Your income tax file may be selected for review randomly, or for reasons such a discrepancy between the figures you cited and those of a third-party, such as your employer. An unusual change in your activities, such as an increase in medical expenses or child care costs, may also trigger a closer look from the tax collector.
Often, once the taxpayer submits the required information to clear up confusion, that’s the end of the process, said Elgar.
“Send in the documentation that they request, and then that’s usually it,” she said. “But some people do get worried.”
If you do not co-operate, the CRA will likely make adjustments based on the information they have. This could lead to unwanted outcomes, such as a large tax bill plus interest charges, she said.
There are several types of review, such as a pre-assessment review program that takes place before a notice of assessment is issued.
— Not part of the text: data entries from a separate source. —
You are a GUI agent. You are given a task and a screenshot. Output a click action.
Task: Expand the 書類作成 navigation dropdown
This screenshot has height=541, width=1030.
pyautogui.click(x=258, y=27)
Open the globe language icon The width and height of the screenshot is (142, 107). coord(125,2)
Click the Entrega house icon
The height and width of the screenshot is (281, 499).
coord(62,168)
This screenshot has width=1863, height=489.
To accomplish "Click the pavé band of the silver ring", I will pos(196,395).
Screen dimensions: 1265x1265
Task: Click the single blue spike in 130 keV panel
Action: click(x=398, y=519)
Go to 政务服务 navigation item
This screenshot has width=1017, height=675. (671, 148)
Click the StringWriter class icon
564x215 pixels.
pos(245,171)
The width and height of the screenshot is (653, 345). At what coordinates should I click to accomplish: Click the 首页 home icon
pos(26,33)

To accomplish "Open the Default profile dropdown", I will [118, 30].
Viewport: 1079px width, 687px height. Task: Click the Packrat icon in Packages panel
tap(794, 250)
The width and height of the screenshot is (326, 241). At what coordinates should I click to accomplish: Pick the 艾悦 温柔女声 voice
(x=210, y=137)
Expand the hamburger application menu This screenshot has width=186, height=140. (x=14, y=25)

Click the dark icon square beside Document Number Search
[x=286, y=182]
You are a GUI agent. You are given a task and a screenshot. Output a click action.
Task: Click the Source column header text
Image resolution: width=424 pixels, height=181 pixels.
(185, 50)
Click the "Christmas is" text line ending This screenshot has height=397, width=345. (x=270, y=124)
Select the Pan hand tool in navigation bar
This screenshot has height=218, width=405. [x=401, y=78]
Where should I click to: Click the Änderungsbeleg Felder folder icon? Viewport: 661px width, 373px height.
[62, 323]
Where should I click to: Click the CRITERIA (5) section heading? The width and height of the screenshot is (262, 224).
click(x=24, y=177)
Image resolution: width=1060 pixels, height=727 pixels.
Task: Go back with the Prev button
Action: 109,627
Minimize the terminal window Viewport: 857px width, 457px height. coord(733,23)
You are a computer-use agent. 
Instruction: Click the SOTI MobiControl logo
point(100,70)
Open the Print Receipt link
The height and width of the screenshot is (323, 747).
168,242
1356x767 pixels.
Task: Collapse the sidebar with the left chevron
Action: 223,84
A processing review happens after the notice of assessment is issued, usually between August and December.
Your information could also be reviewed in a matching program after the tax assessment is issued that compares the information in your tax return to a third party, such as a financial institution.
Just in case you ever find yourself in the CRA’s crosshairs, it’s important to preempt any headaches by keeping all relevant receipts used to file your tax return on hand for at least six years, said Elgar.
Some documents may need to be kept on file even longer, said Safar. For example, documents in connection with a property owned by the taxpayer will need to be kept until the property is sold, in order to quantify the capital gains.
If you do find yourself under audit or review by the CRA, it is important to read the letter carefully and make sure to understand what they are asking for, he added. After submitting the requested information, the CRA will commonly send the taxpayer a letter outlining their concerns and reassessment details, and the recipient has 30 days to respond before the new tax assessment is processed, said Safar.
If you disagree with their conclusions at this point, let them know before that reassessment is processed, he added.
If the dispute is not resolved, there is still recourse. After the reassessment comes you have the option to file a notice of objection, which will go to an appeals officer who is different from the original auditor, said Safar.
If you plead your case and it falls on deaf ears, you can take the government to the Tax Court of Canada, he added. The issue can be further escalated to the Federal Court of Appeal, and if need be, you can seek leave to take your battle to the Supreme Court.
“You have lots of opportunities to plead your case,” he said.
However, that can take a long time and a lot of money. Depending on how much you owe the government, you will have to make a call on whether the effort and expense for this battle is worth it, Safar added.
“It depends how much you’re arguing about, and how much of a person of principle you are if the amount is not significant enough to justify the cost.”